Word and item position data
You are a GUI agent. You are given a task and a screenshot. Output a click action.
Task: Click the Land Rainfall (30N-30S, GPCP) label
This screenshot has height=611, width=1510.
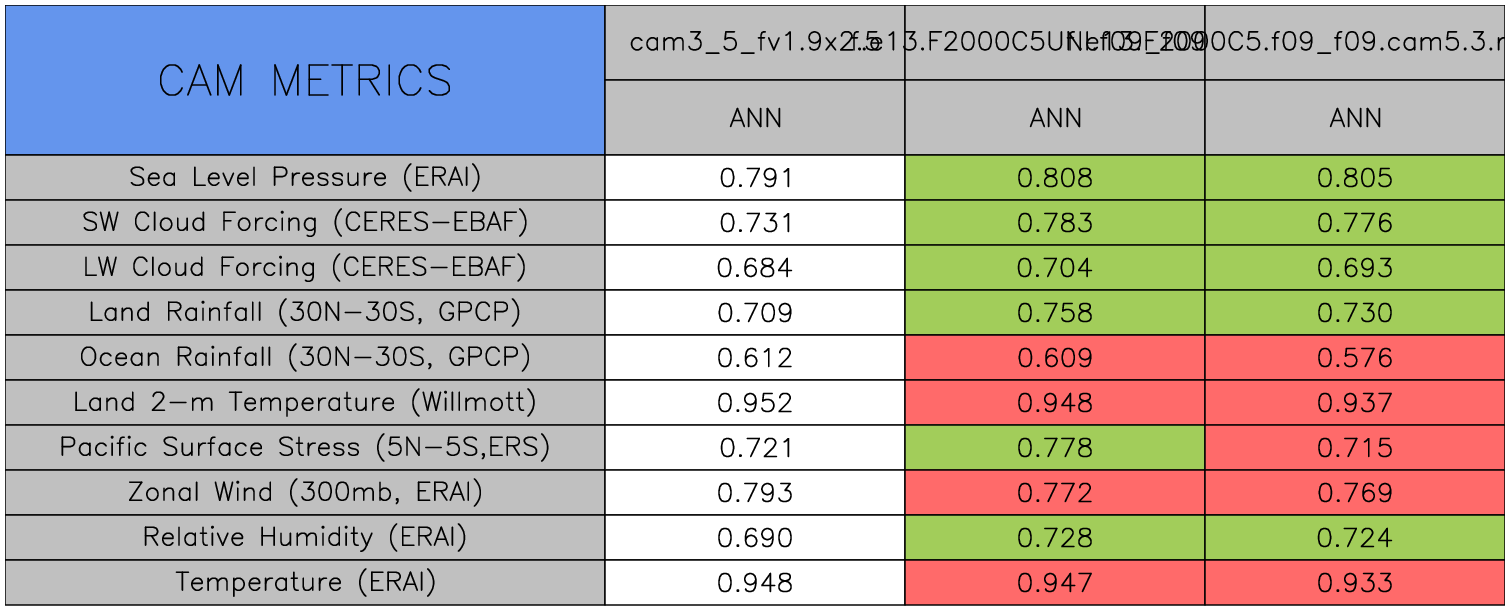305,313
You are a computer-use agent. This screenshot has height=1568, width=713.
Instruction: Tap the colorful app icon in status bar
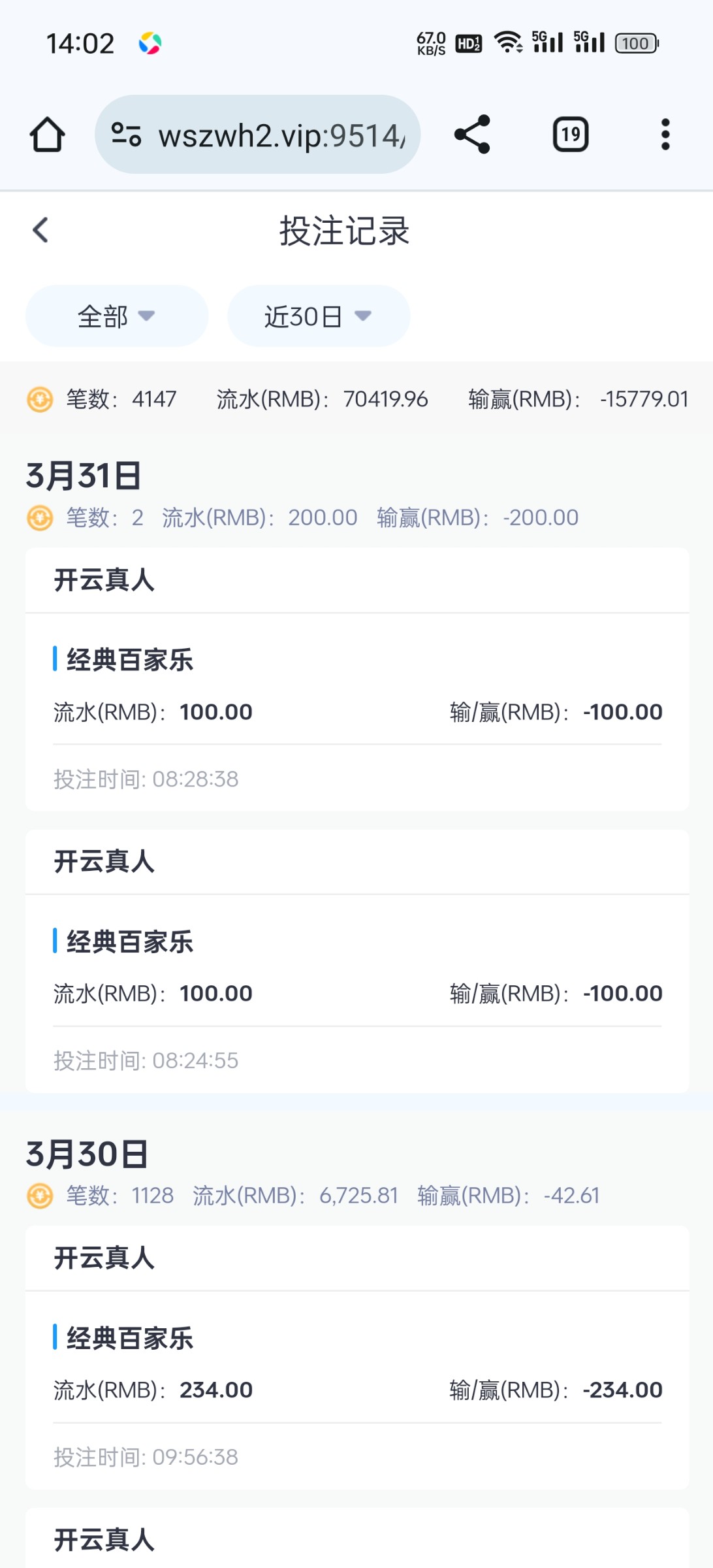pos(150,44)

■ **Problem**
Write out the lines above word for word, omitting the pictures.

■ **Result of this task**
You are a GUI agent. You are given a task and a screenshot. Output a click action.
Task: Click the Land Rainfall (30N-30S, GPCP) label
This screenshot has height=611, width=1510.
305,313
You are a computer-use agent. This screenshot has height=1568, width=713.
Instruction: Tap the colorful app icon in status bar
pos(150,44)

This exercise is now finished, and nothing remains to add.